Лошадка бежала ленивой рысцой, и ее мотало из стороны в сторону, точно
маслобойку, колеса вращались по эллипсу, и так, враскачку, чванливым
шутовским ходом, кренясь на один бок, мы все же двигались по дороге. Я
неотрывно следила за веселым кривлянием колес, уповая на лучшее. Мы
скатывались в выбоины, где застоялась зеленая тина, проваливались в канавы,
потому что от мостков не осталось и следа. Вот бывший тракт; я встала, чтобы
посмотреть, удастся ли нагнать похоронную процессию; да, вон она, еле
тащится вверх по взгорку - гудящая вереница черных жуков, беспорядочно
ползущих по комьям глины.
Оттилия замолчала, согнулась в три погибели и соскользнула на край
сиденья. Свободной рукой я обхватила ее широкое туловище, пальцы мои попали
между одеждой и худым телом и ощутили высохшую корявую плоть. Этот обломок
живого существа был женщиной! Я на ощупь почувствовала что она реальна, она
тоже принадлежит к роду человеческому, и это так потрясло меня, что собачий
вой, столь же отчаянный, каким исходила она, поднялся во мне, но не вырвался
наружу, а замер, остался внутри, - он будет преследовать меня всегда.
Оттилия скосила глаза, вглядываясь в меня, и я тоже внимательно посмотрела
на нее. Узлы морщин на ее лице как-то нелепо переместились, она приглушенно
взвизгнула и вдруг засмеялась - будто залаяла, - но это был явный смех: она
радостно хлопала в ладоши, растягивала в улыбке рот и подняла свои
страдальческие глаза к небу. Голова ее кивала и моталась из стороны в
сторону под стать шутовскому вихлянию нашего шаткого фургона. Жаркое ли
солнце, согревшее ей спину, или ясный воздух, или веселое бессмысленное
приплясывание колес, или яркая с зеленоватым отливом синева неба, - не знаю
что, но что-то развеселило ее. И она была счастлива, и радовалась, и гукала,
и раскачивалась из стороны в сторону, наклонялась ко мне, неистово
размахивала руками, точно хотела показать, какие видит чудеса.
Я остановила лошадку, вгляделась в лицо Оттилии и задумалась: в чем же
моя ошибка?
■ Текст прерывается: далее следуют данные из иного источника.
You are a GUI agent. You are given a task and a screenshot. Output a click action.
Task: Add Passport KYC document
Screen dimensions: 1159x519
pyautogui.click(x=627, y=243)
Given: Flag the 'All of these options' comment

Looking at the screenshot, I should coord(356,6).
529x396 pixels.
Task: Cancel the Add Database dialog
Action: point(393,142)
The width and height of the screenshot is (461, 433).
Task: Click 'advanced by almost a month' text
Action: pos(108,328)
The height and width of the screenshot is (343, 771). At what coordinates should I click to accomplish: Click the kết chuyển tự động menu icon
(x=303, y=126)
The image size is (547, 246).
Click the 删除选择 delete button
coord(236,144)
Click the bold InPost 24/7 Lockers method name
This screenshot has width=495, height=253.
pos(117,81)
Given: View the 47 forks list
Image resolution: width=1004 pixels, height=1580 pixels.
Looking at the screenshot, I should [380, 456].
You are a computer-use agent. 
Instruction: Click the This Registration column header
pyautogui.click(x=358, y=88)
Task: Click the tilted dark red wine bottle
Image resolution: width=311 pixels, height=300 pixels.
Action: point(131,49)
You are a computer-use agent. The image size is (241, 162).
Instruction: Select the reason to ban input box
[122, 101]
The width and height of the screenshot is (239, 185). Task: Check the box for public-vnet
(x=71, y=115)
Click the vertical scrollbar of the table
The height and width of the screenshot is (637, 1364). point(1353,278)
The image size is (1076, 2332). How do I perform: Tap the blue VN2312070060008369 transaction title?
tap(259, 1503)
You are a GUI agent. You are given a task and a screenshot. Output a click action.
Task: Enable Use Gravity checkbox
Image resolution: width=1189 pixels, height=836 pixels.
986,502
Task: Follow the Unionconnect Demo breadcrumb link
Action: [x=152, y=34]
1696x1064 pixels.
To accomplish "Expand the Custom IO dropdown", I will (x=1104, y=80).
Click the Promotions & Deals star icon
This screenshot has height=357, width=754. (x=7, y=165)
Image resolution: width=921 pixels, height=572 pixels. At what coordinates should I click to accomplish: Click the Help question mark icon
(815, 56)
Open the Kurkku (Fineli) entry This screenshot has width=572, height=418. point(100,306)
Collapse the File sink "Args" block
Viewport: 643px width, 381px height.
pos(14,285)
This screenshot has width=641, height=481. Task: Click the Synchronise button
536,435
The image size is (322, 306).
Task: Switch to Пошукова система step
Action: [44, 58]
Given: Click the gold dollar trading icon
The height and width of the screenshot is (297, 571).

Ирония судьбы заключалась в том, что я ничего не могла сделать
для Оттилии и потому не могла - как мне эгоистически хотелось - освободиться
от нее; Оттилия была для меня недосягаема, как, впрочем, для любого
человека; и все же разве я не подошла к ней ближе, чем к кому бы то ни было,
не попыталась перекинуть мост, отвергнуть расстояние, нас разделявшее, или,
вернее, расстояние, отделявшее ее от меня? Ну что ж, вот мы и сравнялись,
жизнь обеих нас одурачила, мы вместе бежали от смерти. И вместе ускользнули
от нее - по крайней мере еще на один день. Нам повезло - смерть дала нам еще
вздохнуть, и мы отпразднуем эту передышку глотком весеннего воздуха и
свободы в этот славный солнечный день.
Почувствовав остановку, Оттилия беспокойно заерзала. Я натянула вожжи,
лошадка тронулась, и мы пересекли канавку там, где от большой дороги
отделялся узкий проселок. Солнце плавно клонилось к закату; я прикинула: мы
успеем проехаться по тутовой аллейке до реки и вернуться домой раньше, чем
все возвратятся с похорон. У Оттилии вполне хватит времени, чтобы
приготовить ужин. Им не надо и знать, что она отлучалась.